Фотограф не смутился и все-таки щелкнул.
Пастернак начал читать. И сразу все те хорошие переводы, которые читались здесь только что, перестали быть поэзией, переводами стихов, вообще чем-нибудь. Я не знаю, было ли поэзией то, что читал он. Но голос его был трагедией. «Недаром славит каждый род / Смертельно оскорбленный гений»[83]. И лицо трагедией. Явление обнаженной трагедии – народу.
Лицо и голос открывали себя нам навстречу. Всем вместе и каждому из нас.
Слушатели подолгу рукоплескали после каждого стихотворения. Рукоплескали – ему. Рукоплескали существованию на свете Пастернака.
Переводчики, сидевшие за столом, сделались не более чем фоном явления поэта. Они перестали быть не только поэтами, но даже людьми. Тем более что они были единственными, кто не хлопал. Они казались неодушевленными, как, например, кафедра, графин или стол. Духом и жизнью был один Пастернак.
В ответ на аплодисменты Борис Леонидович полуобернулся к Тихонову. Спросил через плечо:
– Можно я прочту еще две вещи?
Зал примолк, выжидая.
– Пожалуйста.
Снова грянули аплодисменты. И когда Пастернак прочел еще две вещи и сел – зал рукоплескал, не стихая, минут пять.
Но Борис Леонидович не читал больше. Вечер и так превратился из вечера Петефи в вечер Пастернака.
Тихонов объявил перерыв. Во втором отделении – музыка.
В перерыве Пастернак снова подошел к нам. Не к нам – к Ольге Всеволодовне. Он говорил только с нею, смотрел только ей в лицо, но говорил так громко, будто обращался по-прежнему ко всему залу. (Люди в это время – кто стоял, кто сидел, кто уходил покурить.
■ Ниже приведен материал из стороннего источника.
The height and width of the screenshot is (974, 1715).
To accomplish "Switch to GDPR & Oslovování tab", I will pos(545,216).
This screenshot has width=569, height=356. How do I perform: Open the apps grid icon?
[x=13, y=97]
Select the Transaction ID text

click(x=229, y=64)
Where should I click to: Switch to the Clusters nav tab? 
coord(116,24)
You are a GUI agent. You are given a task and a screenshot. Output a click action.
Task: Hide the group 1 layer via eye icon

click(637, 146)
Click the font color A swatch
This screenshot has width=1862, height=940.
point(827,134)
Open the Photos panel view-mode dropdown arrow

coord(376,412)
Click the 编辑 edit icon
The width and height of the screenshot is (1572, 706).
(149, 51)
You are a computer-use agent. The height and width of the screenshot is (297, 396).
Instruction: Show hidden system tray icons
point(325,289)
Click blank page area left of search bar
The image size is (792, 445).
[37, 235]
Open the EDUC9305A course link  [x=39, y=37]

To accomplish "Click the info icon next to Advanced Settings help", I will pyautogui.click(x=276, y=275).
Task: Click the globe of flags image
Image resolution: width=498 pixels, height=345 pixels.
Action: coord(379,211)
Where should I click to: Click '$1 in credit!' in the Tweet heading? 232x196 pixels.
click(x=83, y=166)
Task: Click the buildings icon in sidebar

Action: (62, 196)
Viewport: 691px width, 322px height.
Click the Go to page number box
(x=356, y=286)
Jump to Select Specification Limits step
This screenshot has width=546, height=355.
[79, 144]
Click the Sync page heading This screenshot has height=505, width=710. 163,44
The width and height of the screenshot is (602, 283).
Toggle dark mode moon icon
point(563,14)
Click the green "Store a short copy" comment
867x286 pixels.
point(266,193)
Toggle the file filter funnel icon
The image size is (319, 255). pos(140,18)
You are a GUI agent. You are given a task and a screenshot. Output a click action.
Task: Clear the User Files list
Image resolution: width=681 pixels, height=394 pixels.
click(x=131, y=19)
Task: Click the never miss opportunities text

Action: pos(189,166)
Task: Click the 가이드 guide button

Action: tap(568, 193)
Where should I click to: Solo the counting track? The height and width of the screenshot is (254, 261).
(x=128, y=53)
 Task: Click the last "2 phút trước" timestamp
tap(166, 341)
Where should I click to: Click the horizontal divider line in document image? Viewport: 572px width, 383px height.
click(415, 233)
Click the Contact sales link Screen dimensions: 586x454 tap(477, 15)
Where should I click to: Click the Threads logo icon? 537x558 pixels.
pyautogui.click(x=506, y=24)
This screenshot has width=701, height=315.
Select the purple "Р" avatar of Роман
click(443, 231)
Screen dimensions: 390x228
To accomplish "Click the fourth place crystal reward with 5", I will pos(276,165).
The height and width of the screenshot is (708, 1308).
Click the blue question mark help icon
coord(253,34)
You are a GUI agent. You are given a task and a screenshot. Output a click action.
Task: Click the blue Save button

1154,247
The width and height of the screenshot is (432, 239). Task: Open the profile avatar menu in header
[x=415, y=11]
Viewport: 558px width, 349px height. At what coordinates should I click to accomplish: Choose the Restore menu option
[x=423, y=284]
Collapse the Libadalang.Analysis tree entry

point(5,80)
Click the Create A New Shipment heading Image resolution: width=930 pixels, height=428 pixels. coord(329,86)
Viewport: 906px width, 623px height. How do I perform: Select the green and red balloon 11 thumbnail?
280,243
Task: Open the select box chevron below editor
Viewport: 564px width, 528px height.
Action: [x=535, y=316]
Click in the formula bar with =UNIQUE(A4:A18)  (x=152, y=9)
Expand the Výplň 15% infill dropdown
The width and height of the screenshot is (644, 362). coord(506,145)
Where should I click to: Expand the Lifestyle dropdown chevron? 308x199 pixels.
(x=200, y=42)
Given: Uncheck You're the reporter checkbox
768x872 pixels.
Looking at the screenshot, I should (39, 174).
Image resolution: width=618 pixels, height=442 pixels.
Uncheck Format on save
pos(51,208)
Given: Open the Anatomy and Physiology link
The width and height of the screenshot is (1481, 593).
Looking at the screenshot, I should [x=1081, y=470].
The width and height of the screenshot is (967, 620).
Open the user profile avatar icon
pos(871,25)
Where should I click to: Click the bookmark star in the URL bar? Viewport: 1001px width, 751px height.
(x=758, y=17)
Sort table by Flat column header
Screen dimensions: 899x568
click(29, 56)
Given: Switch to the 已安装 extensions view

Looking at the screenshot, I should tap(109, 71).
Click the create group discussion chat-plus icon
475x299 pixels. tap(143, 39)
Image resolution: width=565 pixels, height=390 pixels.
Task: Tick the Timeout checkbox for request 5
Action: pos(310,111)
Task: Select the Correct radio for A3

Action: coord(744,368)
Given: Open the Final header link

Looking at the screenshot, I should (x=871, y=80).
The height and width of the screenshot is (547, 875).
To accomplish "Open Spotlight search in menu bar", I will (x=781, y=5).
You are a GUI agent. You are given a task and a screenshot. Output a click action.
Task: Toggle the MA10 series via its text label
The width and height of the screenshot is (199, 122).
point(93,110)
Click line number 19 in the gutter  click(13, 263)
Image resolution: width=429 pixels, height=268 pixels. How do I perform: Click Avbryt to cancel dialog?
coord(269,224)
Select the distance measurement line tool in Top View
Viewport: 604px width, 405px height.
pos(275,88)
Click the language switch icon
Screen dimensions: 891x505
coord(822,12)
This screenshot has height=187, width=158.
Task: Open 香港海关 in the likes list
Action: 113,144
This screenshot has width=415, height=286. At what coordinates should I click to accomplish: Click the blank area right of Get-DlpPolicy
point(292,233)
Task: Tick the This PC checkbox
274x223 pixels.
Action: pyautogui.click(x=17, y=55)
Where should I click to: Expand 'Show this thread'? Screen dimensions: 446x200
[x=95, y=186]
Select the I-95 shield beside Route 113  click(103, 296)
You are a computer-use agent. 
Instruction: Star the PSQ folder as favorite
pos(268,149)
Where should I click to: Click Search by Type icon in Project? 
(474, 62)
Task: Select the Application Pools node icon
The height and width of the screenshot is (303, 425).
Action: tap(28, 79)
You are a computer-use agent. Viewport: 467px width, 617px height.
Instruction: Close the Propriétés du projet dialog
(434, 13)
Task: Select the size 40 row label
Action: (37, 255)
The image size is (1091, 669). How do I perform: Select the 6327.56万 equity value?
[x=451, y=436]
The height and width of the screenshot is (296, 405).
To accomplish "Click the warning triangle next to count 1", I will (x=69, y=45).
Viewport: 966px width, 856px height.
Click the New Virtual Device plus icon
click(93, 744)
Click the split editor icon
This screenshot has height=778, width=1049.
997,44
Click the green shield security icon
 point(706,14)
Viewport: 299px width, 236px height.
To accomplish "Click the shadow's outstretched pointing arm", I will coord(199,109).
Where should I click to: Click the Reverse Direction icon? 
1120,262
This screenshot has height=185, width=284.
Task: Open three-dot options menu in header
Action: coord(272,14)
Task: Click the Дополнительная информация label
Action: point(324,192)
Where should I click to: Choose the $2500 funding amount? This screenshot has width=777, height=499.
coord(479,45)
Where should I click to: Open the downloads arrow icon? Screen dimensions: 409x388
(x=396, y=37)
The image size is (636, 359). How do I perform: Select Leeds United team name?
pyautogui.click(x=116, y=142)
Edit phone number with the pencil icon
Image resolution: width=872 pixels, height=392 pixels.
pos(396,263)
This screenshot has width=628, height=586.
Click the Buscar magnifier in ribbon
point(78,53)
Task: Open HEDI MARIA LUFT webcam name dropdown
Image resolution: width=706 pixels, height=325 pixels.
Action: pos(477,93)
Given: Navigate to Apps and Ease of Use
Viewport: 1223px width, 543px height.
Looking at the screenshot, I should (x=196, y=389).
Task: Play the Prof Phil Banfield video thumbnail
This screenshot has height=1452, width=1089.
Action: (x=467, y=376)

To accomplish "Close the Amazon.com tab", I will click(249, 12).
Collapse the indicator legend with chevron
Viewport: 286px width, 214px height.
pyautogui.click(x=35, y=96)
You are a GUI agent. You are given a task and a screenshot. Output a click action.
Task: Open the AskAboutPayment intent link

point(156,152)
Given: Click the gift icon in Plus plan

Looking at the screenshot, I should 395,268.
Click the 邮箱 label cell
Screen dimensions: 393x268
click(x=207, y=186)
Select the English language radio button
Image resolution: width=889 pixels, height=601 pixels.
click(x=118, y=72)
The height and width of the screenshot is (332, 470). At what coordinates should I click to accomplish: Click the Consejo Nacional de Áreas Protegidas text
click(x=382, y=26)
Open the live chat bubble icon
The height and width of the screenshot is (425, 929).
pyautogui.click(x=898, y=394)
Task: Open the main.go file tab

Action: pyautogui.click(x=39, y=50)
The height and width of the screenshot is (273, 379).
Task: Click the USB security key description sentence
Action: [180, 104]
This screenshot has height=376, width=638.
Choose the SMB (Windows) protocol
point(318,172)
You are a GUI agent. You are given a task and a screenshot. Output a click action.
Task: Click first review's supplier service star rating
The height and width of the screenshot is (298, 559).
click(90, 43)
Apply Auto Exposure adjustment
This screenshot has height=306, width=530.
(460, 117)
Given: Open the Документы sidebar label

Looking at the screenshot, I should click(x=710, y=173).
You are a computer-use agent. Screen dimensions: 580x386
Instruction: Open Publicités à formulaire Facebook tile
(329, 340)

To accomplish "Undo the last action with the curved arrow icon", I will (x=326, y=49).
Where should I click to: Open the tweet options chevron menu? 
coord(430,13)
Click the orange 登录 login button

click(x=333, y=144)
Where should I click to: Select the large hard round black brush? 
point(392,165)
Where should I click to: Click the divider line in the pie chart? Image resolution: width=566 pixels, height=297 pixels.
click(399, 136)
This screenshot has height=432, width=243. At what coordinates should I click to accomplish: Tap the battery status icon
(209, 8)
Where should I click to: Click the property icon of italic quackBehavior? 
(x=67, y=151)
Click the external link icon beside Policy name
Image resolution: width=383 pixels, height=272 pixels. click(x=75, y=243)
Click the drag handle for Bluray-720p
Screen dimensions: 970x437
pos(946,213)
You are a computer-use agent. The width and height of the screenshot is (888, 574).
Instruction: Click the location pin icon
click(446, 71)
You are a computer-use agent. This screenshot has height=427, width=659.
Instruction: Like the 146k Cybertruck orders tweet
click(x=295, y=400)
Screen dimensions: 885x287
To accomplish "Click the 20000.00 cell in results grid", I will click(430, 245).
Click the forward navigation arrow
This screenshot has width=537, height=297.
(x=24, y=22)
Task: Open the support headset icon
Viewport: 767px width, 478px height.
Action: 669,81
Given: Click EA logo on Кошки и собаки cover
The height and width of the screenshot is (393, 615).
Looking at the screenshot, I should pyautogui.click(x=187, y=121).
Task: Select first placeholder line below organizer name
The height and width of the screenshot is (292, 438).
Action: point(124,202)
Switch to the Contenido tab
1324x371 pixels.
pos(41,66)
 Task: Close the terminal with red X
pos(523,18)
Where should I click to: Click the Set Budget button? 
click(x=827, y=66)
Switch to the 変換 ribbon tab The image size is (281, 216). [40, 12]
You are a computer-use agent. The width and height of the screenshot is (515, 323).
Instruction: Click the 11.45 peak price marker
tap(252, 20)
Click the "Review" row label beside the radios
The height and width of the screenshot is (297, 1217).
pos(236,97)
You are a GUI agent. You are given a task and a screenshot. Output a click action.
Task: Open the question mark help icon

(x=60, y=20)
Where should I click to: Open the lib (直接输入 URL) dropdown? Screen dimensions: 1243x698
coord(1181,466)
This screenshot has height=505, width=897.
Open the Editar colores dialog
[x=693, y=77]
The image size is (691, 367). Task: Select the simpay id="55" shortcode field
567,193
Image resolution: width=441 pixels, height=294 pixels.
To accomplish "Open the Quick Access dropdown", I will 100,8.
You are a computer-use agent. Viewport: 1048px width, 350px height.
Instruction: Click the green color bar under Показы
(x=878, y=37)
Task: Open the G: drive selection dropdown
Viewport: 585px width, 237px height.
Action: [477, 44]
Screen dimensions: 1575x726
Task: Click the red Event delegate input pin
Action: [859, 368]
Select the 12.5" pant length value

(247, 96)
Но оборачивались.) Длился монолог Пастернака. Лицо у него было мученическое. Он произносил слова с такою глубиною искренности, что казался позирующим или нарочито изображающим искренне исповедующегося человека в каком-то спектакле. Я подумала: «Он сейчас заплачет». Об этом он и заговорил…
– Я – человек отвратительный, – сказал он. – Мне на пользу только дурное, а хорошее во вред. Моему организму вредно хорошее. Право, я словно рак, который хорошеет в кипятке. Случается вот что: я читаю и вдруг вижу у всех в глазах, что они понимают меня, что они видят своими глазами все, про что я говорю. И у меня сразу начинает першить в горле от слез… – Он пошевелил пальцами в воздухе, стараясь показать, как першит. – Читать надо с легкостью, как бы шутя, а я так не могу. Мне мешают слезы.
Он вцепился в обе руки Ольги Всеволодовны. Их лица были почти на одном уровне, и страшно было видеть ее раскрашенность рядом с его обнаженностью.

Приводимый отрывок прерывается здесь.